HDDS-14084. Log details of ineligible nodes in SCMCommonPlacementPolicy#filterNodesWithSpace #9439

jasonosullivan34 · 2025-12-05T12:21:15Z

What changes were proposed in this pull request?

HDDS-14084. updating metadata / data size check logs pipeline node selection to info

Please describe your PR in detail:
Updating log level for metadata and data size checks to info. These checks are done as part of the node selection for adding nodes to a pipeline

What is the link to the Apache JIRA

https://issues.apache.org/jira/browse/HDDS-14084

How was this patch tested?

workflow run on forked git repo

…cks during pipeline node selection

sodonnel

I think this change makes sense. Once concern is that the logs are emitted too frequently, but for that to happen, there must be a lot of nodes on the cluster that are out of space on all disks. That points to a wider cluster issue that needs to be resolved via balancing, adding capacity or removing data. With the logs at debug level, the problem is hidden unless someone thinks to enable debug on this class, and system wide debug is very noisy!

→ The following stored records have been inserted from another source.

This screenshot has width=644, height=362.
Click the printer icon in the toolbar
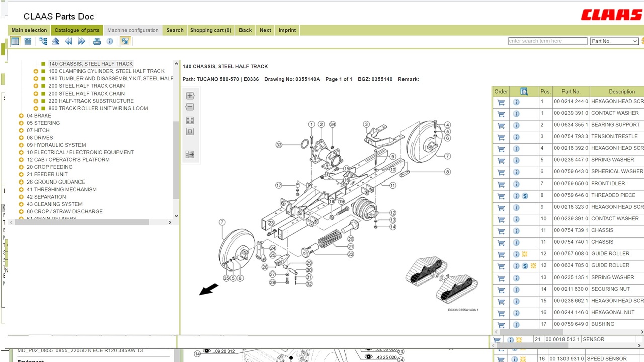(x=97, y=41)
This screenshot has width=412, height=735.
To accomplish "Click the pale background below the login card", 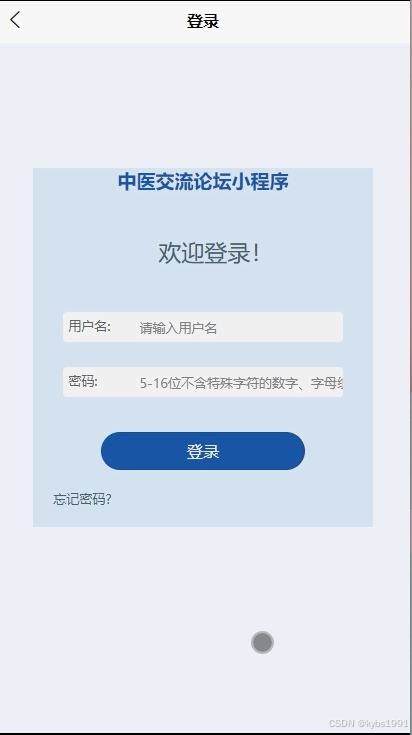I will (x=141, y=586).
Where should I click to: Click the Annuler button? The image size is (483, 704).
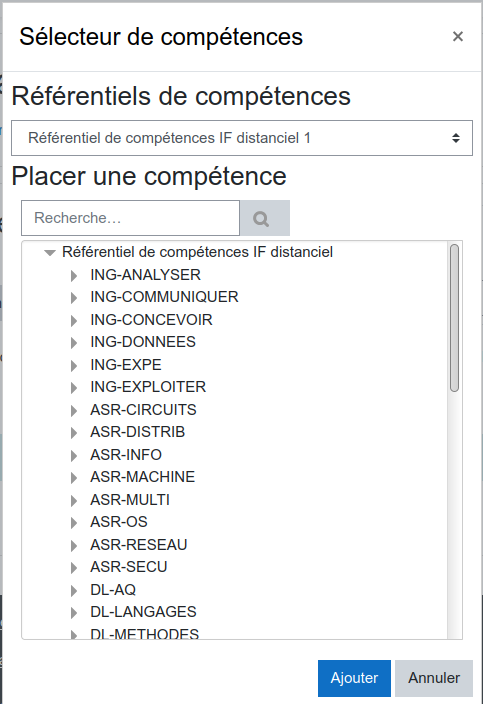coord(434,678)
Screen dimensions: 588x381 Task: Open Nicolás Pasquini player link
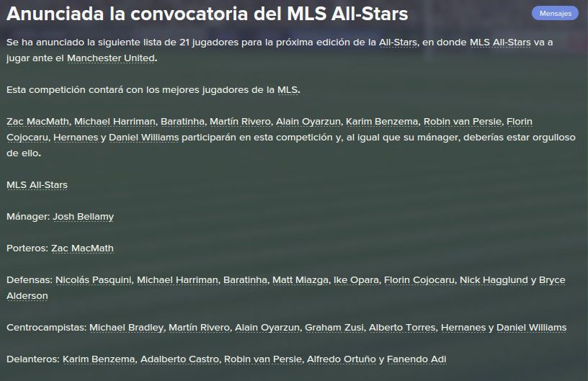click(x=94, y=280)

adoroszlai · 2025-12-05T18:50:42Z

Once concern is that the logs are emitted too frequently

This method is called for several reasons, one of them is collecting metrics, which happens every 30 seconds according to #9418 (though I guess it depends on Prometheus and other settings).

My other concern is that this provides little information, only datanode ID/address and requested space. Please see AvailableSpaceFilter for a better approach: upon checking each volume, it keeps track of ones that are full, which are then printed by toString().

hadoop-hdds/server-scm/src/main/java/org/apache/hadoop/hdds/scm/SCMCommonPlacementPolicy.java

… and refactored SCMCommonPlacementPolicy.hasEnoughSpace to delegate to new checkSpace method

adoroszlai

Thanks @jasonosullivan34 for updating the patch.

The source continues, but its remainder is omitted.